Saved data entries
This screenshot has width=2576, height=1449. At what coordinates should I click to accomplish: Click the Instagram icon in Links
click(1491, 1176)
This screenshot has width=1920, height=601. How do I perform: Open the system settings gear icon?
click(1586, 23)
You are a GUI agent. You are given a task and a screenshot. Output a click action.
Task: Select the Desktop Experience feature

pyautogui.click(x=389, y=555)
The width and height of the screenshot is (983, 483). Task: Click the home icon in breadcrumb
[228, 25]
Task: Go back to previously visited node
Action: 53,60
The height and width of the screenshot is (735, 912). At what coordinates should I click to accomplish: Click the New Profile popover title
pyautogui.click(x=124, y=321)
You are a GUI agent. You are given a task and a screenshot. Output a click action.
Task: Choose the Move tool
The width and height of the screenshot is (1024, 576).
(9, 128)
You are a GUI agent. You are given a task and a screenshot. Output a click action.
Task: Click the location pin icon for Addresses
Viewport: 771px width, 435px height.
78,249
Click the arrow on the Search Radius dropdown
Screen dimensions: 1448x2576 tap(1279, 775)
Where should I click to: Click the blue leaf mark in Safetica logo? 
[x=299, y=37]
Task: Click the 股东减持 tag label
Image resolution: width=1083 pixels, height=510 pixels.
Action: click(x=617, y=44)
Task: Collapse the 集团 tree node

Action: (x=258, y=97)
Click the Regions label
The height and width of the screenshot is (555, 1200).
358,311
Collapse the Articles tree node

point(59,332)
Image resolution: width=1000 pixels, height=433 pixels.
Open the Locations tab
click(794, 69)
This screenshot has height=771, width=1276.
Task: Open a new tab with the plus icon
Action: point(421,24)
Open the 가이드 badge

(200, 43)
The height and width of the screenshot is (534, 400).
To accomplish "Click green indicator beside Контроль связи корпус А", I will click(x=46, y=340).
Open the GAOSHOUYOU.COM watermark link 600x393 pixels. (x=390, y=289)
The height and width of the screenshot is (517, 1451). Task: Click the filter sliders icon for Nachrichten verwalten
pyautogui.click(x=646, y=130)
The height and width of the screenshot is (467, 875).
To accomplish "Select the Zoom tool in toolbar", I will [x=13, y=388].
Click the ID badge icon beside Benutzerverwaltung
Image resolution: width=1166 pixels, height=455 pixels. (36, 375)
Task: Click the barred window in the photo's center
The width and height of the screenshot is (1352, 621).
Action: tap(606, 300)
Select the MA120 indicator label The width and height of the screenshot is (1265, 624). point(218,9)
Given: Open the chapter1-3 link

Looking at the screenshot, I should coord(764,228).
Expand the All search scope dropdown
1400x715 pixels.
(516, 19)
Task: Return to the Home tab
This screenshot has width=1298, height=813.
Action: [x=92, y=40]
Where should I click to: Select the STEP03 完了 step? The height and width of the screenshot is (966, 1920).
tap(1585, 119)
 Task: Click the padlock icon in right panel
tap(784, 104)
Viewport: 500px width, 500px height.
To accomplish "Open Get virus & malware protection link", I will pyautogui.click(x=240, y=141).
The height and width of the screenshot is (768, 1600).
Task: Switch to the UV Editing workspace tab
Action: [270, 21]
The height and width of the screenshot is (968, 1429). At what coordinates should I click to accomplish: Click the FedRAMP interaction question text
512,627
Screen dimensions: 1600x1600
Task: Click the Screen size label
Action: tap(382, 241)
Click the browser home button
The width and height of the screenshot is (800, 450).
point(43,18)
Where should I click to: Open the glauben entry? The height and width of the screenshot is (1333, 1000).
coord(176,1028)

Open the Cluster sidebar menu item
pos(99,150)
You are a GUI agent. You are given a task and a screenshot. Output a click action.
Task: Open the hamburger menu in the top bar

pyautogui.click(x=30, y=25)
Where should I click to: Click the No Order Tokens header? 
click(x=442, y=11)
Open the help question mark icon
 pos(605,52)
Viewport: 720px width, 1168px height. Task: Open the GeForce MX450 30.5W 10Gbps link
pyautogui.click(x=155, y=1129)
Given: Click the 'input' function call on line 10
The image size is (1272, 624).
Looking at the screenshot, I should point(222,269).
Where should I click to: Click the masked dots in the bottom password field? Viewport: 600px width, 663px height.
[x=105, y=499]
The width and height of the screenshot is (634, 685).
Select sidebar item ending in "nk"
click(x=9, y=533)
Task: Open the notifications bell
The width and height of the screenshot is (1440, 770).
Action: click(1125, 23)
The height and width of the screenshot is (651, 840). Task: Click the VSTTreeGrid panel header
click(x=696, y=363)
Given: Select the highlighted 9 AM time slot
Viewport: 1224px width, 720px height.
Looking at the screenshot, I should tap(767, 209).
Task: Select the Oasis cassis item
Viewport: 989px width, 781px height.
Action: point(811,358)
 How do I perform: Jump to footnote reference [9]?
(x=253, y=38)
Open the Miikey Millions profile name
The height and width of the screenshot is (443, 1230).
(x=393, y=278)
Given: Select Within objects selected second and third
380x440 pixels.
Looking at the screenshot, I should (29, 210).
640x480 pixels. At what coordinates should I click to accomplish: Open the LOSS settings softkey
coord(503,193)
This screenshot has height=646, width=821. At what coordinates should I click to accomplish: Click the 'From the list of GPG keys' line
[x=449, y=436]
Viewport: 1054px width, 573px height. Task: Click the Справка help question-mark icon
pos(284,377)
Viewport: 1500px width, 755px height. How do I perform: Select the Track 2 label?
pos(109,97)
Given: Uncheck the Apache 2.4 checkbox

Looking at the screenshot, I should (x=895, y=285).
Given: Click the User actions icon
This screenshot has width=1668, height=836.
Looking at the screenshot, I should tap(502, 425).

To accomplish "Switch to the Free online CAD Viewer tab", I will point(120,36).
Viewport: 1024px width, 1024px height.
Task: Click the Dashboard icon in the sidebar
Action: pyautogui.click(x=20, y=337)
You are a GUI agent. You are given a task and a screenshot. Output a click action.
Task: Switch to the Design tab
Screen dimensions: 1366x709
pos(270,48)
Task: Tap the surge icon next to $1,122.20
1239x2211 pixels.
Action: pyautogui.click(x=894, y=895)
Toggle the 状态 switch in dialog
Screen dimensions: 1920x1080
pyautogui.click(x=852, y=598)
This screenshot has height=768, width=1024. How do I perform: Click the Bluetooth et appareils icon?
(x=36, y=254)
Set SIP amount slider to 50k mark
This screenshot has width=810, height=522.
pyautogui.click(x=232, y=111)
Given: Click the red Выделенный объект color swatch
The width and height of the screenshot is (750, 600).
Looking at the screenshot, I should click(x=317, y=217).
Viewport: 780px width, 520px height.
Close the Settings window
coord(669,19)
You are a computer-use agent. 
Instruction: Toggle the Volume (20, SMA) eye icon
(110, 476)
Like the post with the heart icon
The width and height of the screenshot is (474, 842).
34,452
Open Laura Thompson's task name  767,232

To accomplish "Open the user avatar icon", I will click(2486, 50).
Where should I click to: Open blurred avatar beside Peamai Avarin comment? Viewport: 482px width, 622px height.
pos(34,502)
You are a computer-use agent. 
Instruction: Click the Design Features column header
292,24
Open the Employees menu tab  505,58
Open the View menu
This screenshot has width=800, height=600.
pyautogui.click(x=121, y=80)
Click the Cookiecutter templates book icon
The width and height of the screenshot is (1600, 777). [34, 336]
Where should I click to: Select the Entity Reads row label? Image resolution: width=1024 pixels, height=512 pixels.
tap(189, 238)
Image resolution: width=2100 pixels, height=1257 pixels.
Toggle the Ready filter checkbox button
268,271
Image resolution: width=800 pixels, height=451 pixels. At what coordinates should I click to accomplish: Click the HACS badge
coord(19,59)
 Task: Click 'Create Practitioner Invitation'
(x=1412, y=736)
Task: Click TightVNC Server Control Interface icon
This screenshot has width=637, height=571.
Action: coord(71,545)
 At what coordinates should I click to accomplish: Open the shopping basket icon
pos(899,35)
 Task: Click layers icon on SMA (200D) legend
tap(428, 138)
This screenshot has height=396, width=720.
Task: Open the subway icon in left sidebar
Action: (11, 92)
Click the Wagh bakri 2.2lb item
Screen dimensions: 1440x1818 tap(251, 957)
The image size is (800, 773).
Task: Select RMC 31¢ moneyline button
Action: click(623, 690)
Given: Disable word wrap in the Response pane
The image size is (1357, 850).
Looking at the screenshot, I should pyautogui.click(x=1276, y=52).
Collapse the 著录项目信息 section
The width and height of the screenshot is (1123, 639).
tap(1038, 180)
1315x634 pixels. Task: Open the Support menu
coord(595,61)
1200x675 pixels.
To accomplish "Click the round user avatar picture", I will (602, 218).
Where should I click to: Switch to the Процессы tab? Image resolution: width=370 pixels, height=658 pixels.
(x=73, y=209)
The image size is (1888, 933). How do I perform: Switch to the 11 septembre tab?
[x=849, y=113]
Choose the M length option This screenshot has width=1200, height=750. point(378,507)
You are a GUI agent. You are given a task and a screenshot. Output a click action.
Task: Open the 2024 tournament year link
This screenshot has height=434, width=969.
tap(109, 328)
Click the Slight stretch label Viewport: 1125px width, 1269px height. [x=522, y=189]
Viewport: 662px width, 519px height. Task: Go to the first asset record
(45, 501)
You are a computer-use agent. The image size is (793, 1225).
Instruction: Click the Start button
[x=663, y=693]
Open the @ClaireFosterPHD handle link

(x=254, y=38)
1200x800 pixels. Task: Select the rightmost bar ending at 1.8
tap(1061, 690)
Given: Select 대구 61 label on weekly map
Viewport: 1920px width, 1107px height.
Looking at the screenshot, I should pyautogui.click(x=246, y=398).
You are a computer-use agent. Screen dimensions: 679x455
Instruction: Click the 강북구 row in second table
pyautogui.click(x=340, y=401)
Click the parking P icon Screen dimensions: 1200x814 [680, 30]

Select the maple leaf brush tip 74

Work to complete =>
"tool" is the word to look for; copy every line of the data that has it.

Written solution =>
Task: Choose the Move tool
To accomplish "Select the Zoom tool in toolbar", I will [x=13, y=388].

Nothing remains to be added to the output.